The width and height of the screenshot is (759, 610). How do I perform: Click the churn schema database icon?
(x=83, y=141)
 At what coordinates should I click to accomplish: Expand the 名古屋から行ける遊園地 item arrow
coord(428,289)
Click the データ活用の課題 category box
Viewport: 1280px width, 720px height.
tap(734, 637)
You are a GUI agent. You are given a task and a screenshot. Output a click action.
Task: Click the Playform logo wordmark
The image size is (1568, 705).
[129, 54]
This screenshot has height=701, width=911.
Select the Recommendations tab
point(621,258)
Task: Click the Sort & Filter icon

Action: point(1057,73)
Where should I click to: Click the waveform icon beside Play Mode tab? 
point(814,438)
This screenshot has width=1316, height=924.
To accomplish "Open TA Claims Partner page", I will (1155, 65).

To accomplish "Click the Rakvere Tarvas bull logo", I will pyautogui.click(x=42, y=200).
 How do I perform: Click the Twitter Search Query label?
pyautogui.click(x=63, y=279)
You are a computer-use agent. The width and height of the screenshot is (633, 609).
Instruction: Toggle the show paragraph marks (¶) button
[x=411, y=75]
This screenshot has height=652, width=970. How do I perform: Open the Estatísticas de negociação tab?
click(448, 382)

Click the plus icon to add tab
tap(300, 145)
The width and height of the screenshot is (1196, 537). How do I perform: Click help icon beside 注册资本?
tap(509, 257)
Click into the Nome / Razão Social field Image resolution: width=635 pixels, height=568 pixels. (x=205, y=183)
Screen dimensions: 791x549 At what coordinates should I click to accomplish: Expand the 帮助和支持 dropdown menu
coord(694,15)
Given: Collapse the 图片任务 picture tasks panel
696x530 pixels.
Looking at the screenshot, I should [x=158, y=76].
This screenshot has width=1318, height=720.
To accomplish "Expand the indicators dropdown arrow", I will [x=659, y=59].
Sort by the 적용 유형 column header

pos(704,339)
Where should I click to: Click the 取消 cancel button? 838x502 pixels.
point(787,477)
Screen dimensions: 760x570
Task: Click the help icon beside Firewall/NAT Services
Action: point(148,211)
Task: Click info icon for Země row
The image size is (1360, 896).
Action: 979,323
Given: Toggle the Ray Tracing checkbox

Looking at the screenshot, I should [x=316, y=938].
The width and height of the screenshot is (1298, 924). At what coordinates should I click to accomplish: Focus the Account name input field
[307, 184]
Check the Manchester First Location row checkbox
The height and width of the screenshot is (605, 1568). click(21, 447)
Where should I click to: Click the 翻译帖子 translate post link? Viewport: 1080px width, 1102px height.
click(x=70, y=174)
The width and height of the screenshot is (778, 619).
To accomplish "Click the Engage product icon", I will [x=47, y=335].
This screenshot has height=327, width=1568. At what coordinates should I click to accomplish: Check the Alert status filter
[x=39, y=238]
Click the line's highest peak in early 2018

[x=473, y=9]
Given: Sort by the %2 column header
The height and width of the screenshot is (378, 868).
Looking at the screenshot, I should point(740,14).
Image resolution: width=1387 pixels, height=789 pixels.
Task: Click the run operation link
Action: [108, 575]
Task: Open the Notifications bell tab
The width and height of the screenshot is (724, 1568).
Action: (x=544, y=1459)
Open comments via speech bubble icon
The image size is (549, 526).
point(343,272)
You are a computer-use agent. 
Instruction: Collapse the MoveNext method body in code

■ PROBLEM REQUIREMENTS ■
Search the material for the word "logo" and copy every matching line.

■ TASK RESULT ■
Task: Click the Playform logo wordmark
To accomplish "Click the Rakvere Tarvas bull logo", I will pyautogui.click(x=42, y=200).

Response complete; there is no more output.